Am Bordstein wird es spannend. Yvonne Funke (CDU), Malte Lier (Linke) und Jan Hannemann (FDP) haben ihre liebe Mühe, mit ihren geliehenen Rollstühlen von der Fahrbahn auf den rettenden Bürgersteig der Wachmannstraße zu wechseln. Die kleinen Vorderräder verweigern zunächst trotz abgesenkter Bordsteinkanten ihren Dienst. Finn Zielsdorf hat für die Beiratspolitiker die entscheidenden Tipps zur richtigen Technik. Etwas das Gewicht verlagern, dann klappt es schließlich. Anders als die drei Beiräte ist Zielsdorf im Alltag auf einen Rollstuhl angewiesen. Er kennt deshalb alle potenziellen Hindernisse und weiß, wie sie sich am besten meistern lassen. Und genau das ist das Ziel des gemeinsamen Stadtteil-Spaziergangs rund ums Wachmannstraßen-Quartier, zu dem Ortsamtsleiter Ralf Möller auf Anregung der Schwachhauser Seniorenvertretung heute eingeladen hat. Es soll darum gehen, wie es um die Barrierefreiheit im Stadtteil bestellt ist. Und darum, was es für Menschen mit Beeinträchtigung bedeutet, wenn die Bedingungen nicht so sind, wie sie sein sollten.

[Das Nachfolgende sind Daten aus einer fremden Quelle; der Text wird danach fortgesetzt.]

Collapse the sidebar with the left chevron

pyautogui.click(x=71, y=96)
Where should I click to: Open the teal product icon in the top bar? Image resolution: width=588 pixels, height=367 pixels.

Mit geliehenen Rollstühlen unterwegs

Vier Rollstühle hat das Awo-Pflegeheim Sparer Dank für die gemeinsame Exkursion zum Perspektivwechsel zur Verfügung gestellt. Frank Mohrmann vom Blinden- und Sehbehindertenverein Bremen hat zu Beginn außerdem Blindenstöcke und Simulationsbrillen verteilt, die ihren Trägern ein Gefühl dafür geben, wie man sich mit wenig oder gänzlich ohne Sehkraft im Stadtteilverkehr zurechtfindet. Die erste Hürde ist nach dem Start am Benqueplatz schnell ausfindig gemacht. „Es gibt keinen Zebrastreifen und keine Fußgängerampel, um über die Wachmannstraße zu kommen“, kritisiert Rena Arnold-Scherer. Ihre Sehkraft liegt bei einem Prozent, erzählt sie. Außerdem ist die Seniorin auf einen Rollator angewiesen. Als vor Jahren die Gleise in der Hartwigstraße erneuert wurden, habe sie vergebens darauf gehofft, dass in diesem Zuge auch ein Überweg angelegt wird. „Ich meide diese Straße deshalb im Alltag“, sagt sie.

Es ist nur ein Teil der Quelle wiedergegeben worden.